Burdick donated his entire collection to the Metropolitan Museum of Art in New York in 1947. Writing in 1948, he stated his belief that it should be "a national collection belonging to everybody." That year, he created a guide to the collection with art historian A. Hyatt Mayor that explains the background and organization of the collection.

=== Later life and continued work at the Met ===
He retired from Crouse-Hinds in 1959 due to disability, and moved to Madison Avenue where he could be closer to the Met. Burdick spent 15 years working at the museum's drawings and prints department to accomplish the task of cataloging the collection, which he finished in January 1963. He was hospitalized at Bellevue Hospital in 1962. He died the following year.

In 2018, Burdick was posthumously awarded the Henry Chadwick Award by the Society for American Baseball Research (SABR).

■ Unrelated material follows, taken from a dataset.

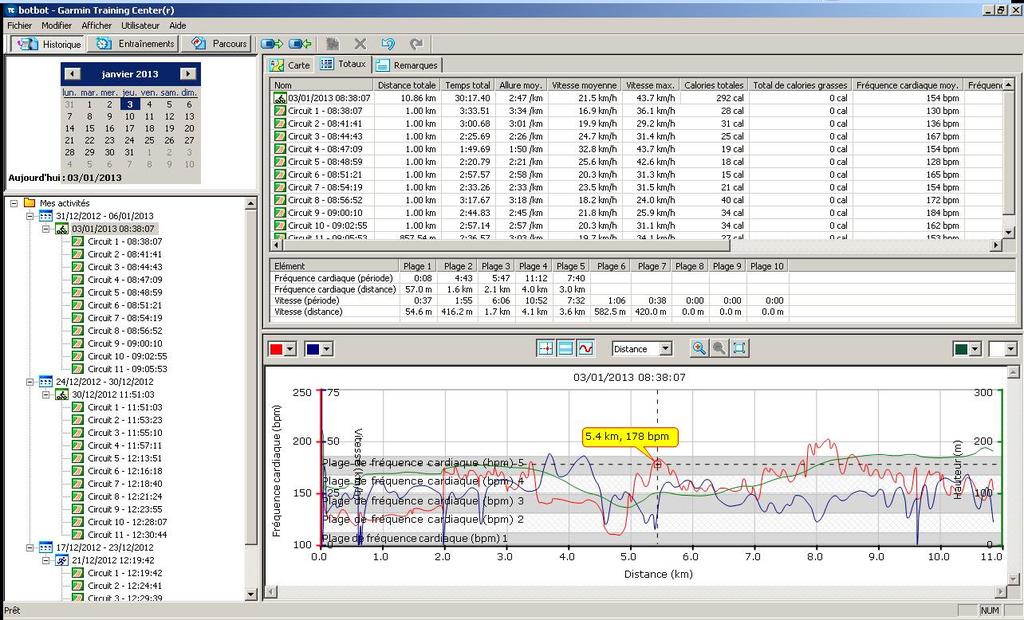Click the undo arrow toolbar icon
The height and width of the screenshot is (620, 1024).
point(388,44)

SABR also created the "Jefferson Burdick Award for Contributions to the Hobby".

== The Burdick Collection ==
The Jefferson R. Burdick collection is the second largest public collection of baseball cards, behind only that of the National Baseball Hall of Fame and Museum. A small part of the collection is on display at the museum on the first floor of the American Wing. Burdick’s donation to the museum included over 300,000 items; however, only a small percentage of the items donated by Burdick were baseball cards.

The Burdick system is still widely used today by collectors and dealers of baseball memorabilia. The famed T206 baseball card set received its popularized name from the set's designation in the ACC. Many other baseball card sets are popularly known by their ACC designation, including: T205, E93, M116 and R313.